The answer lies in how SecureStore should be used in the real world, with teams of n > 1 and where not everyone may have the commit bit. Ideally, your dev and production infrastructure should be completely separate, as should your secrets. The SecureStore protocol makes this easy because it's really just a glorified (but secure!) key-value database, versioned and stored alongside your code itself. In practice, you won't just have secrets.key
and secrets.json
- you'll actually have a vault/key pair for each of your dev/staging/production environments, with all the vaults saved under the secure/
folder and committed to the repository, but with the corresponding secrets.key
file for each environment's vault only shared with the people that should have access to it. Perhaps everyone has access to secrets.dev.key
and can add/retrieve/remove secrets from secrets.dev.json
but the production secrets.prod.key
is only stored on the CI servers as a protected asset deployed to production but protected from being retrieved by any team members except for those with direct access to the secure CI environment or remote access to the production servers (your actual scenario will likely differ, but the basic idea stands).
The generic KV-nature of the SecureStore protocol and the SecureStore crate make it easy to abstract over the different dev/staging/prod configurations by simply loading a different store at startup depending on the environment (identified, say, by an environment variable), combined with storing any configuration-dependent non-secret values (usernames, connection strings, host addresses, etc) as if they were secrets in the same SecureStore vault, all automatically resolved just by determining and loading the correct store just once. For example, your actual SECRETS
declaration could look like this:
static SECRETS: Lazy<SecretsManager> = Lazy::new(|| {
let (store_path, key_path) = match std::env::var("MYWEBAPP_ENV").as_ref().map(|s| s.as_str()) {
Ok("STAGING") => ("secure/secrets.staging.json", Path::new("secure/secrets.staging.key")),
Ok("PRODUCTION") => ("secure/secrets.prod.json", Path::new("secure/secrets.prod.key")),
_ => ("secure/secrets.dev.json", Path::new("secure/secrets.dev.key")),
};
SecretsManager::load(store_path, KeySource::File(key_path))

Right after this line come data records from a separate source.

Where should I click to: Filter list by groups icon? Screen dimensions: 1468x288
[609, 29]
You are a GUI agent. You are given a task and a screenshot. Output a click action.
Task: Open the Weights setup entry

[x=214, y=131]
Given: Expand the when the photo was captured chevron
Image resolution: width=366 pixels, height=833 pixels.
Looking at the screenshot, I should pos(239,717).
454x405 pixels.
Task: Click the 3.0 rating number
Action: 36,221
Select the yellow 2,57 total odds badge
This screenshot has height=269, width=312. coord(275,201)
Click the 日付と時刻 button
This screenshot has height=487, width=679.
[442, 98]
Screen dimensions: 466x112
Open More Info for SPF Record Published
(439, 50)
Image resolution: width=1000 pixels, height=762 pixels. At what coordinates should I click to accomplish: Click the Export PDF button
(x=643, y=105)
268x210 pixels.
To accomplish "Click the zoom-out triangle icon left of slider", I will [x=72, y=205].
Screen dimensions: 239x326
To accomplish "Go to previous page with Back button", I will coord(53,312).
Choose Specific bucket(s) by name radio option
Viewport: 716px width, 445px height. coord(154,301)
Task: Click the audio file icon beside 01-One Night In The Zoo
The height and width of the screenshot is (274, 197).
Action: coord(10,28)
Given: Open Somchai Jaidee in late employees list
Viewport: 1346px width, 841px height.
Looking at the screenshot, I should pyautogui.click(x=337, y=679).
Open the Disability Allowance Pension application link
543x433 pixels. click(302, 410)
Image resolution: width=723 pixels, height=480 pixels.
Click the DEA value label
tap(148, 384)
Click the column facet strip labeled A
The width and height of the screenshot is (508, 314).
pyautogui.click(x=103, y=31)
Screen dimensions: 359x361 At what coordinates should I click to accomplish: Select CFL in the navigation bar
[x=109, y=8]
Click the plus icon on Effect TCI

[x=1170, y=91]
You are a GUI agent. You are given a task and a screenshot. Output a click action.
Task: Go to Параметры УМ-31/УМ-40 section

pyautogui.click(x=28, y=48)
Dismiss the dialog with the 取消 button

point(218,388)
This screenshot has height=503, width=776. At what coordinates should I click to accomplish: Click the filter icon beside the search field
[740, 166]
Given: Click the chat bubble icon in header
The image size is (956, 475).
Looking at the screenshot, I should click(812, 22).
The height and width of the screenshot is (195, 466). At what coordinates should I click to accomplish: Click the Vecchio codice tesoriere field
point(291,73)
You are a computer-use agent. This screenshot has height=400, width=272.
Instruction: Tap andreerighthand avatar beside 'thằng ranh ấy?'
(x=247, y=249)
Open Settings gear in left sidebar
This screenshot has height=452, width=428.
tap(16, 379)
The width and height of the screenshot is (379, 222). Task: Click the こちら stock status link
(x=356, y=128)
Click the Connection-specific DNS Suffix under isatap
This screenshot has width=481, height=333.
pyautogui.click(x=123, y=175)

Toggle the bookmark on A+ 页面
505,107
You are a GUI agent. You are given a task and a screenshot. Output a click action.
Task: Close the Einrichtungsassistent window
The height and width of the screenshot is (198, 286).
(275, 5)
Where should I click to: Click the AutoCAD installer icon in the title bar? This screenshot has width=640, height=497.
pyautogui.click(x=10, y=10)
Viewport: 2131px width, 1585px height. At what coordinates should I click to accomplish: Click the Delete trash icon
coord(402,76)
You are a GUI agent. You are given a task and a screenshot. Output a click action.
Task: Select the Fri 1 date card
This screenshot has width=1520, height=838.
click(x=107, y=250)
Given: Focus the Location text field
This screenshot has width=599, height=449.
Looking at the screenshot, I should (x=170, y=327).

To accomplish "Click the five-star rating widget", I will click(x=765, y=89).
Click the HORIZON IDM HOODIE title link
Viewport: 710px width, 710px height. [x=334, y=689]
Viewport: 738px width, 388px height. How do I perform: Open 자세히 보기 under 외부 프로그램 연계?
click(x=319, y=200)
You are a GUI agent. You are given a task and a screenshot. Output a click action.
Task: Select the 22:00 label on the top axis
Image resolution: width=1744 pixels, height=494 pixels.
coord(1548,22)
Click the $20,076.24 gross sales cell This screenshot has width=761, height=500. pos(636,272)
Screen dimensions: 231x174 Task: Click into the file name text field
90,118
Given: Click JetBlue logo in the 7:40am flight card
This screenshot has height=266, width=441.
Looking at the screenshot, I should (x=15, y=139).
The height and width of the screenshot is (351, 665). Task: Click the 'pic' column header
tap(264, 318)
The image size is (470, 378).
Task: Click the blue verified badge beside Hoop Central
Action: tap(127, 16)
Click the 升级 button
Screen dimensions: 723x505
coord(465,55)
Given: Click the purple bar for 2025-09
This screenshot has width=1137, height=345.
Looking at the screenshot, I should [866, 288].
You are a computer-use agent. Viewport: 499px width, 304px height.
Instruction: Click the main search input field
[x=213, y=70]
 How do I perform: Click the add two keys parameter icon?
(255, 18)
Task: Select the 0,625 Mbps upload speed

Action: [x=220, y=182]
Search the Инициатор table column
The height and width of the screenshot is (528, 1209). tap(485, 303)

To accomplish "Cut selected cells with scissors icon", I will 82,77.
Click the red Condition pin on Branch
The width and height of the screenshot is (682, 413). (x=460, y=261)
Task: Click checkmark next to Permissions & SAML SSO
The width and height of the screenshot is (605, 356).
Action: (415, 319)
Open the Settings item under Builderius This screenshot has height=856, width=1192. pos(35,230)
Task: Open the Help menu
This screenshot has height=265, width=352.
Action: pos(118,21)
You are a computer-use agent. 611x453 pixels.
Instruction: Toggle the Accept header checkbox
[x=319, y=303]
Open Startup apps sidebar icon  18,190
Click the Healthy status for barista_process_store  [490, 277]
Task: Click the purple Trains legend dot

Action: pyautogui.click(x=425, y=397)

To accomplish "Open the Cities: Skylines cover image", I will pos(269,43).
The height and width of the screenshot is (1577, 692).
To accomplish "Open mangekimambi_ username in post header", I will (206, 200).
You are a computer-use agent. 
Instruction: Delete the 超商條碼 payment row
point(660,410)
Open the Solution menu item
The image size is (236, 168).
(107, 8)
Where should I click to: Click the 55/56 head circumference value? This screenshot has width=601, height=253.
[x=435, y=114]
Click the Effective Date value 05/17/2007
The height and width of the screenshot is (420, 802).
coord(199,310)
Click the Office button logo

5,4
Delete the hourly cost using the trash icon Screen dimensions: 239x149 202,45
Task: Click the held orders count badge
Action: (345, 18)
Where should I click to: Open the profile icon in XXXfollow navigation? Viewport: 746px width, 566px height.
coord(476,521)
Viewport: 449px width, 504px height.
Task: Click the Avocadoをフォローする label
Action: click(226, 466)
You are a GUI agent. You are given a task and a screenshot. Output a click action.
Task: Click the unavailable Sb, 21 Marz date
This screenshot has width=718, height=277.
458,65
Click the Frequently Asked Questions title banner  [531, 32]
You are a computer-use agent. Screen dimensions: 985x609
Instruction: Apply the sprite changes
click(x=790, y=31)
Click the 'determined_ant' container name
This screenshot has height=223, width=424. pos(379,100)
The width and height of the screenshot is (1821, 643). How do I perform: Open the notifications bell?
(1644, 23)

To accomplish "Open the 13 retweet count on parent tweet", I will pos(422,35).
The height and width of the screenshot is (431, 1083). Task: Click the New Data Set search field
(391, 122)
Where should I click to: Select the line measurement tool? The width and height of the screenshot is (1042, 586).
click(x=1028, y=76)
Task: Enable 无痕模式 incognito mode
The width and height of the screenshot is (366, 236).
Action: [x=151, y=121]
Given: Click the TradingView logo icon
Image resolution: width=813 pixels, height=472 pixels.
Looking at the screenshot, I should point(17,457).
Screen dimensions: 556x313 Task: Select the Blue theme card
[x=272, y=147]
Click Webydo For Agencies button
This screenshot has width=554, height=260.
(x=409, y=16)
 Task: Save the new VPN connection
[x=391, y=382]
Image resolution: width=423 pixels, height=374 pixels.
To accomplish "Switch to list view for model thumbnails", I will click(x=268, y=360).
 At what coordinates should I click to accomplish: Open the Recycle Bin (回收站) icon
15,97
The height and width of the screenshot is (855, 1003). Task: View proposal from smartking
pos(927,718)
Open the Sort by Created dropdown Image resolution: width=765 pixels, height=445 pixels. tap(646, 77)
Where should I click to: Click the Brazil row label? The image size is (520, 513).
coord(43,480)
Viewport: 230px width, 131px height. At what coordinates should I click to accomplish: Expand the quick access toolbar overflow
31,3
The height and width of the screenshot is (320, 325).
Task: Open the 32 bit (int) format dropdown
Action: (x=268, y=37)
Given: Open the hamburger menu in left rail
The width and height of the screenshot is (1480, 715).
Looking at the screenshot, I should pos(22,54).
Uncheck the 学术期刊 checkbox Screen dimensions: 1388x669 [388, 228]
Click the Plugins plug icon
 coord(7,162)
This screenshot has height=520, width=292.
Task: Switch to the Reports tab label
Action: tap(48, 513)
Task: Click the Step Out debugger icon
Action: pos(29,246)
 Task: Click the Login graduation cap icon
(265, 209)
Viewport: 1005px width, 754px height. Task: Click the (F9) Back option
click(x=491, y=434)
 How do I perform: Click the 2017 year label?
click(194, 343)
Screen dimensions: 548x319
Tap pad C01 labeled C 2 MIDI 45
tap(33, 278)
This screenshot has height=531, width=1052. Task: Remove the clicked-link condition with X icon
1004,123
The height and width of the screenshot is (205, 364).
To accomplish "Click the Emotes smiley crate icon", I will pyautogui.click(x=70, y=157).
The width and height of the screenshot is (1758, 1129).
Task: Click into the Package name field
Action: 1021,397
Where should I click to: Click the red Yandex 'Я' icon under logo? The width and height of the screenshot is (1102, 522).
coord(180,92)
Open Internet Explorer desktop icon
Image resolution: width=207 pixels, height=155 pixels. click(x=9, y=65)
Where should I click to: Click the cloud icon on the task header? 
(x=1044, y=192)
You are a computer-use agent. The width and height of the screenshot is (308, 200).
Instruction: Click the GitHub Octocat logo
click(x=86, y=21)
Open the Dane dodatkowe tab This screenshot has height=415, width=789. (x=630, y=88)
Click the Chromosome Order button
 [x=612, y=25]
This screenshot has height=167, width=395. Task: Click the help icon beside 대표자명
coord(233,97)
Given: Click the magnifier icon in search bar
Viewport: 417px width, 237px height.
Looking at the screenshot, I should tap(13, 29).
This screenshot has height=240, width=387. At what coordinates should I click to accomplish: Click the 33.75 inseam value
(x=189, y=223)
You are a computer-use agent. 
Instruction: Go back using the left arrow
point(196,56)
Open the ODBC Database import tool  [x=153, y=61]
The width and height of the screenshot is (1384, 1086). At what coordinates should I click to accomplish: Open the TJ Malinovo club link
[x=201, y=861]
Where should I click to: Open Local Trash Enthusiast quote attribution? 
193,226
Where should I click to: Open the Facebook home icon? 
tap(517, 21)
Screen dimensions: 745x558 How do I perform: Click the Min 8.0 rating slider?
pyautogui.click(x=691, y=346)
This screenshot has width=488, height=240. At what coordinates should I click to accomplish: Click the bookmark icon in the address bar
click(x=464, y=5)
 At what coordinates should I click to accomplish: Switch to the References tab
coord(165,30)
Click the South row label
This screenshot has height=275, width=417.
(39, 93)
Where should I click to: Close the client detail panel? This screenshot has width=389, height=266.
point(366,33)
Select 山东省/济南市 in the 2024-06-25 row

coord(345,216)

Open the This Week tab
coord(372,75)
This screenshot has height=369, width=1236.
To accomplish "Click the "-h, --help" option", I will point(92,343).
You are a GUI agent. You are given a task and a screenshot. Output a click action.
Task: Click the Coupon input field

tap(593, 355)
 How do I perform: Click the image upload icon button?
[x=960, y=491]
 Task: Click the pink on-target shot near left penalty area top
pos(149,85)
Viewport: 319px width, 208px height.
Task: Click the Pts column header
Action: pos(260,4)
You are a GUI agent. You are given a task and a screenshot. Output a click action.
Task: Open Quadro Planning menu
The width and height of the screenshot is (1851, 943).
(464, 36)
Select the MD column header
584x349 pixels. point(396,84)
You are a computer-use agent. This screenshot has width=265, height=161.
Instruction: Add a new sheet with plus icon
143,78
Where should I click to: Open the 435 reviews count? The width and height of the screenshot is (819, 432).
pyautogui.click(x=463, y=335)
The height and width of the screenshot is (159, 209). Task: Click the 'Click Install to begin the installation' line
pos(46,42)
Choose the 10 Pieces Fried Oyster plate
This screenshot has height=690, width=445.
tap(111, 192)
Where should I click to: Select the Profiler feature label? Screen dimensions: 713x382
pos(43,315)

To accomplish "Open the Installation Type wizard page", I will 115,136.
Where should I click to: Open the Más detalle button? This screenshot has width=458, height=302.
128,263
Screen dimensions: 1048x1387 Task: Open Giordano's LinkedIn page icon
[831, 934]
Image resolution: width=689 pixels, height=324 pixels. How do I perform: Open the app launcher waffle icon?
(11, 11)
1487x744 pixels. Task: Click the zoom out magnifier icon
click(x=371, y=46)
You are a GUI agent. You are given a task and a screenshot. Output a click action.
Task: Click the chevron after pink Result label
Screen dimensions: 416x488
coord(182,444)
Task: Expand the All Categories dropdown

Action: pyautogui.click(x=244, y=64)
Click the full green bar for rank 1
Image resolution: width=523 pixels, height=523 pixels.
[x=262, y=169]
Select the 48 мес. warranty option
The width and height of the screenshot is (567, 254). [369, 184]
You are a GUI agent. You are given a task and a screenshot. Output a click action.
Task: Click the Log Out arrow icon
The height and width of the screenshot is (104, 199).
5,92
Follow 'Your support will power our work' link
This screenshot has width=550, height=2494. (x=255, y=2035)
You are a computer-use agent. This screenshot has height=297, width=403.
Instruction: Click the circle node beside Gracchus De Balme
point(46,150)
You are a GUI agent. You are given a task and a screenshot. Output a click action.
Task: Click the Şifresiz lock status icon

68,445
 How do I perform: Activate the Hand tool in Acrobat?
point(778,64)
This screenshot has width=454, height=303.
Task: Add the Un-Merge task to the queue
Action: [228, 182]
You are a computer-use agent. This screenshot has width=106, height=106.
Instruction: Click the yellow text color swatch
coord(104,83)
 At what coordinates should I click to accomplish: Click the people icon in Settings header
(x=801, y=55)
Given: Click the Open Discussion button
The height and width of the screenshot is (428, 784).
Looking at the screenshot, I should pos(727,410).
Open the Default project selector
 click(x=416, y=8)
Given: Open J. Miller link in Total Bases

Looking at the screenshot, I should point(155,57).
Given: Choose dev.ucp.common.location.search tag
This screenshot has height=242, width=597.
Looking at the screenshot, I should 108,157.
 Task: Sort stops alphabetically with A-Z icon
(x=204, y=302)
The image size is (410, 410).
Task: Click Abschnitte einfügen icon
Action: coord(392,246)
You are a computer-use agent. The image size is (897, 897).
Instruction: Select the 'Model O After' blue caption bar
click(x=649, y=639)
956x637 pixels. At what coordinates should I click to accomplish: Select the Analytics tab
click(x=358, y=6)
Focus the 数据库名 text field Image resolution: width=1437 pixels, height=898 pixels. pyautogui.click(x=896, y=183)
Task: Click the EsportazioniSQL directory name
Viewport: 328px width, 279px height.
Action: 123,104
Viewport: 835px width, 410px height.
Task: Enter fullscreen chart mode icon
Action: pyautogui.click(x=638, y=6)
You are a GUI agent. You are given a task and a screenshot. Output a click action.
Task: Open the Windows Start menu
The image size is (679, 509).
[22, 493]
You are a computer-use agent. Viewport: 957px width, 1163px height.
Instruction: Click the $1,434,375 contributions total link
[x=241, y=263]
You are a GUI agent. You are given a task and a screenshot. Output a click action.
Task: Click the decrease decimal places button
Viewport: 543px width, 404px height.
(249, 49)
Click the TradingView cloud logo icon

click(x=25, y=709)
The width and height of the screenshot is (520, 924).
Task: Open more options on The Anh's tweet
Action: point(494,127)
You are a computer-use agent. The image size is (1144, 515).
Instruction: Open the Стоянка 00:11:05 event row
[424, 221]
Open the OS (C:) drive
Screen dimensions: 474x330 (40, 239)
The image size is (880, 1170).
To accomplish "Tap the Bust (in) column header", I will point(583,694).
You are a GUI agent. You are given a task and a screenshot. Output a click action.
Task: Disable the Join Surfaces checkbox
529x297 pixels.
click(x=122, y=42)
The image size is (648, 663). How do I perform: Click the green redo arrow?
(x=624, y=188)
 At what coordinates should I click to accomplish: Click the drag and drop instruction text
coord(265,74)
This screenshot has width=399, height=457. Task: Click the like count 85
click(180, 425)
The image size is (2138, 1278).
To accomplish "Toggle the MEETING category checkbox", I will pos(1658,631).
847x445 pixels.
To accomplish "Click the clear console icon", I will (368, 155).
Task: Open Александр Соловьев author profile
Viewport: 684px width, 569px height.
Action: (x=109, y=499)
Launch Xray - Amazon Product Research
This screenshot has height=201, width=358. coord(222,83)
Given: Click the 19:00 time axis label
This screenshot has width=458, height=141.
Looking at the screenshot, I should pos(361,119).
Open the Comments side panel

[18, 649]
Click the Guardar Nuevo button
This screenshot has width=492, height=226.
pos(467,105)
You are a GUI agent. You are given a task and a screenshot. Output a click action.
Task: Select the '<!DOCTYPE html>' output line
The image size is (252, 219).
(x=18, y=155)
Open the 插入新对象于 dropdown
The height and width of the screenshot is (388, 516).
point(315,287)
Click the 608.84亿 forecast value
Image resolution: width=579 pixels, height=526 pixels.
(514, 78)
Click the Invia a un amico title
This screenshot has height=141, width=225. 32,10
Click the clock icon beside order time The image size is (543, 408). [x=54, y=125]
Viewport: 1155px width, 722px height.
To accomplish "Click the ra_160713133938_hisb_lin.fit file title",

.expect("Failed to load SecureStore vault!")
});
So while we could have hard-coded db:username
, that would have meant also testing MYWEBAPP_ENV
in get_db_credentials()
to figure out what username to return in addition to the MYWEBAPP_ENV
check in the SECRETS
declaration that determined which secrets store to load. But if we store db:username
as a secret the same way we store db:password
, all that differentiation is done automatically for us. In addition, it makes sense to keep all the credentials info in one place (the secrets vault), wholly separate from the runtime logic - if you need to update the username and password in the future, you just need to update them in one place (the vault) rather than needing to patch both secrets.json
and src/main.rs
(in addition to remembering to do so).